Media Netizen — Gubernur DKI Jakarta, Pramono Anung, menegaskan bahwa pemangkasan dana bagi hasil (DBH) dari pemerintah pusat tidak akan memengaruhi pembayaran gaji Aparatur Sipil Negara (ASN) di ibu kota. Pernyataan ini disampaikan langsung oleh Pramono saat ditemui di Balai Kota Jakarta pada Selasa (7/10/2025).
Meski demikian, Pramono mengakui bahwa pemotongan DBH akan berdampak pada rekrutmen penyedia jasa lainnya perorangan (PJLP) pada tahun 2026. Menurutnya, jumlah PJLP yang direkrut tahun depan akan dikurangi seiring dengan berkurangnya dana tersebut.
Gaji ASN Tetap Stabil, Rekrutmen PJLP Terpengaruh
“Tidak ada hal yang berkaitan dengan ASN terkait pemotongan DBH,” ujar Pramono. Ia melanjutkan bahwa yang paling terdampak adalah PJLP. Contohnya, pada sektor pemadam kebakaran (damkar) yang selama ini merekrut sekitar 1.000 personel, serta pasukan orange dan pasukan putih yang jumlahnya masing-masing 1.100 dan 500 orang.
“Dengan adanya pengurangan dana ini, peluang rekrutmen PJLP pada tahun depan kemungkinan akan berkurang,” ujarnya. Namun, ia menegaskan bahwa pada tahun 2025, belum ada perubahan dalam rekrutmen ataupun gaji PJLP maupun ASN.
Dialog Pramono dengan Menteri Keuangan Bahas DBH
Sebelumnya, Gubernur DKI Jakarta Pramono Anung menggelar pertemuan dengan Menteri Keuangan Purbaya Yudhi Sadewa di Balai Kota. Salah satu topik utama diskusi adalah penyesuaian dana bagi hasil untuk DKI Jakarta.
“Hari ini kami berdiskusi hampir satu jam. Fokus utama adalah menyelaraskan kebijakan fiskal yang diambil pemerintah pusat, terutama terkait pengaturan DBH,” kata Pramono usai pertemuan.
APBD DKI Disesuaikan dan Pendanaan Kreatif Jadi Solusi
Meski terjadi pemotongan DBH, Pemprov DKI tidak keberatan dan berkomitmen menyesuaikan Anggaran Pendapatan dan Belanja Daerah (APBD). Dari sebelumnya Rp 95 triliun, APBD akan direvisi menjadi sekitar Rp 79 triliun.
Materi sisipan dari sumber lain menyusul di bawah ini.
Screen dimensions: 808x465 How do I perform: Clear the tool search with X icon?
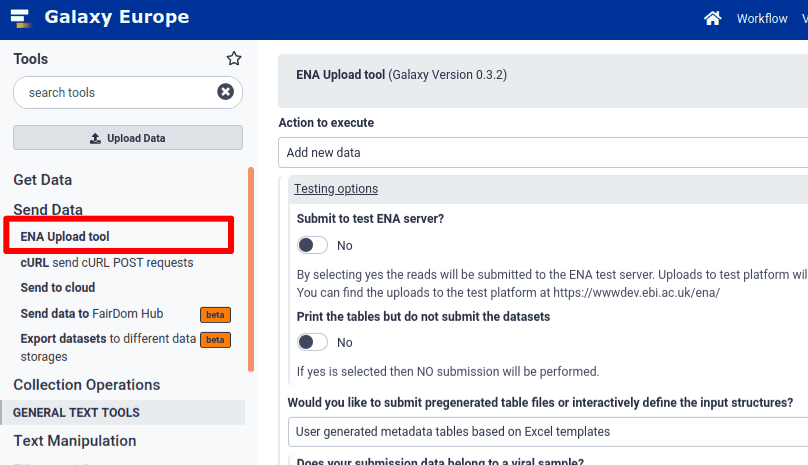[225, 92]
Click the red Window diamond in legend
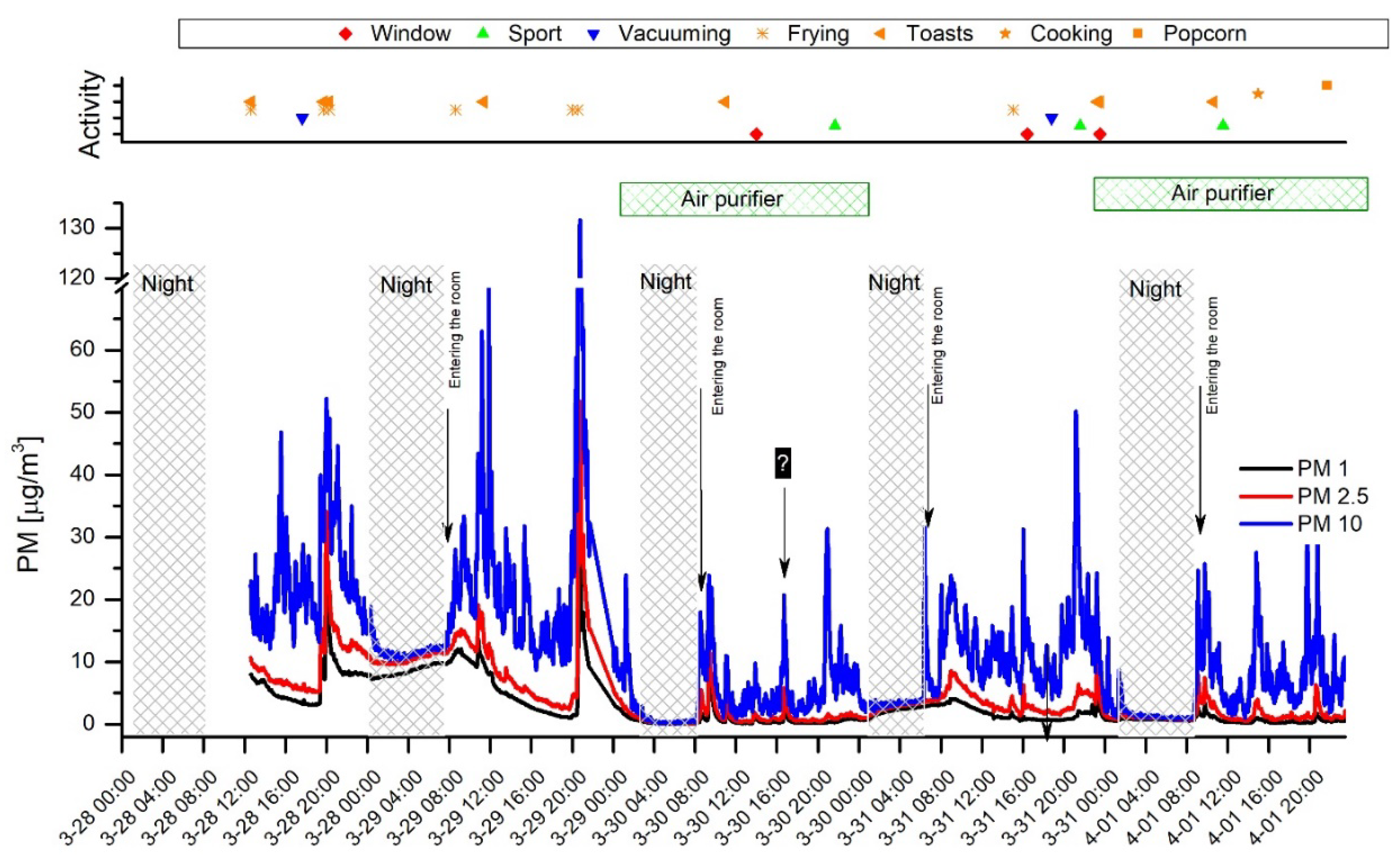Image resolution: width=1400 pixels, height=861 pixels. coord(346,34)
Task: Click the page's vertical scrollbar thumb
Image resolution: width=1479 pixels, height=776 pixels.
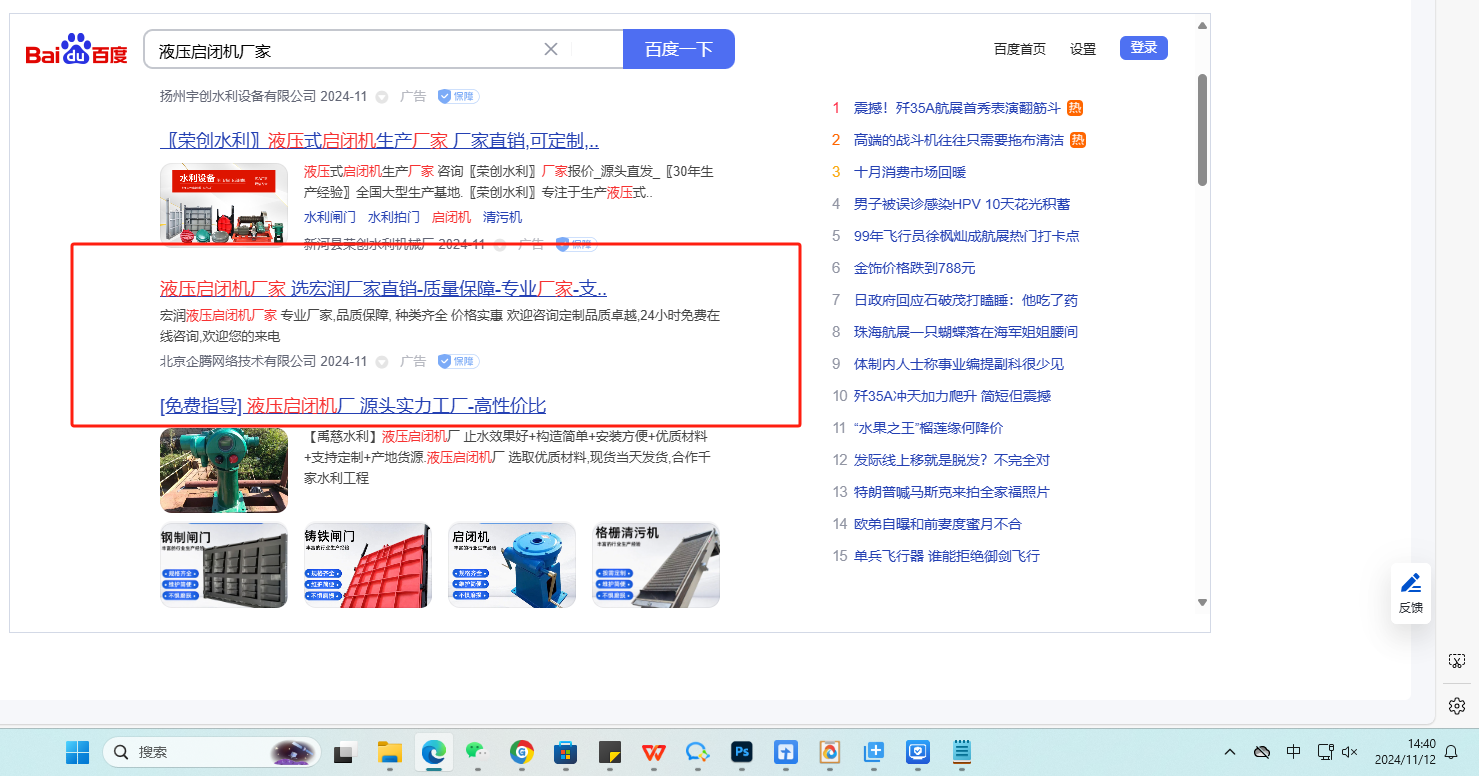Action: point(1202,130)
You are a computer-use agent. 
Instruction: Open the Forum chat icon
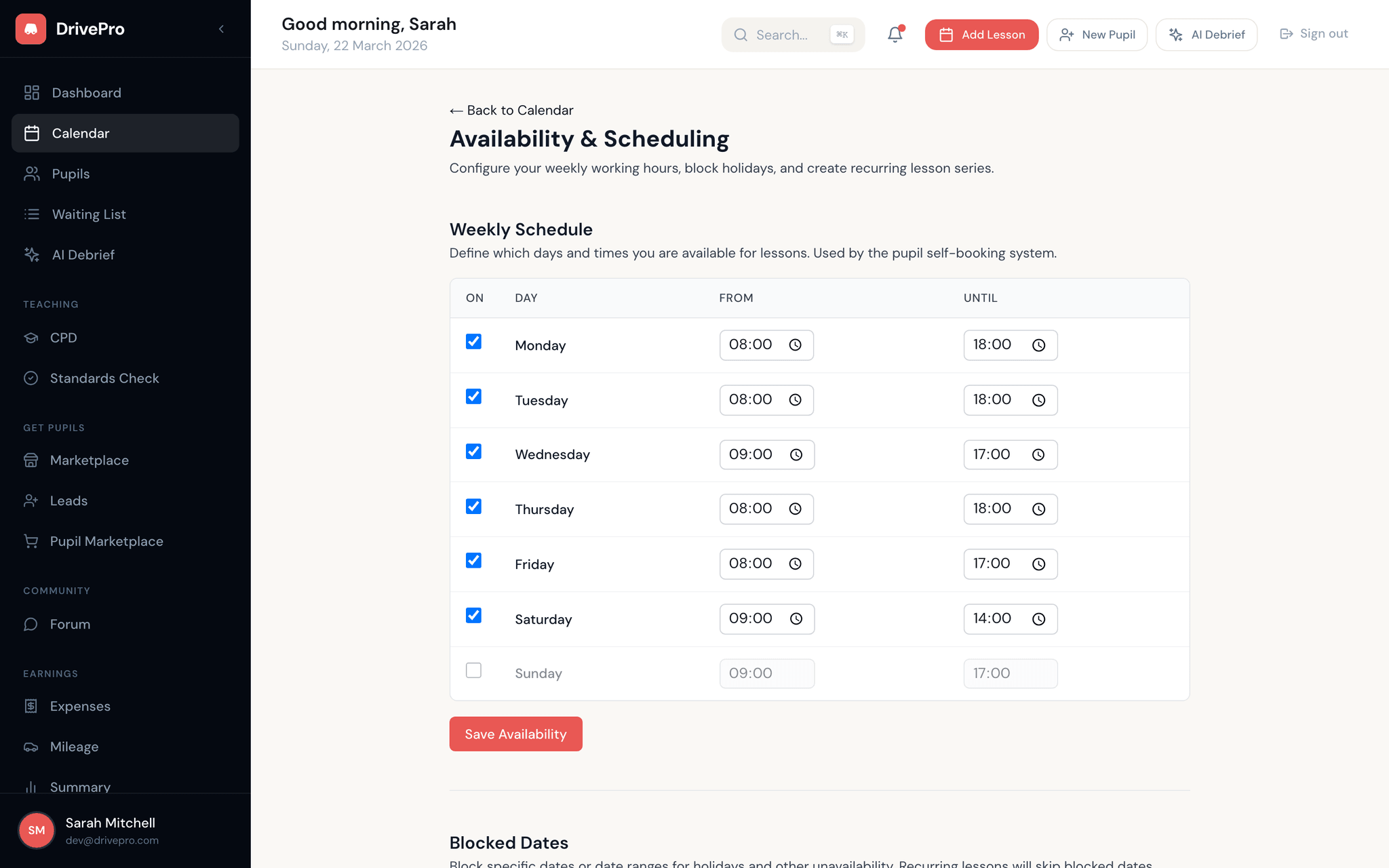(x=31, y=624)
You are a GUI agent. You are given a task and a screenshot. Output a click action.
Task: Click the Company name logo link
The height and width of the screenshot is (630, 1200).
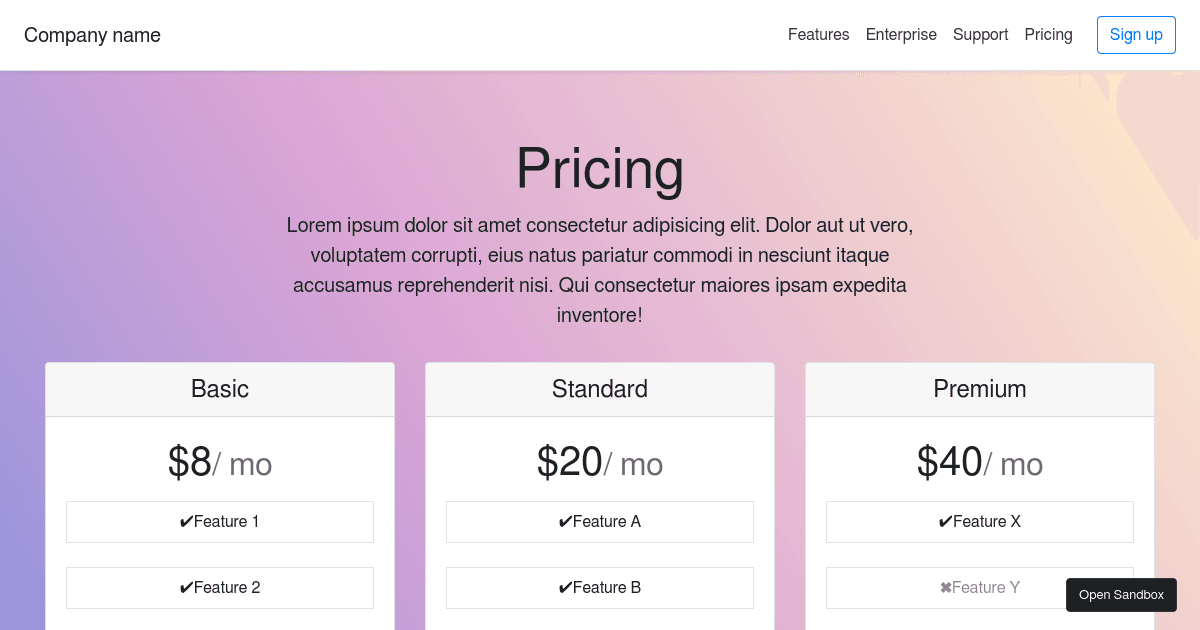pyautogui.click(x=92, y=35)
Untuk menutupi kekurangan dana, Pemprov Jakarta mengajukan izin kepada Kementerian Keuangan agar bisa melakukan creative financing. Salah satu langkah yang diusulkan adalah pembentukan Jakarta Collaboration Fund serta penerbitan obligasi daerah yang belum pernah dilakukan sebelumnya.
“Kami meminta izin kepada Kementerian Keuangan untuk menyetujui pembiayaan kreatif ini, termasuk obligasi daerah dan sebagainya,” jelas Pramono.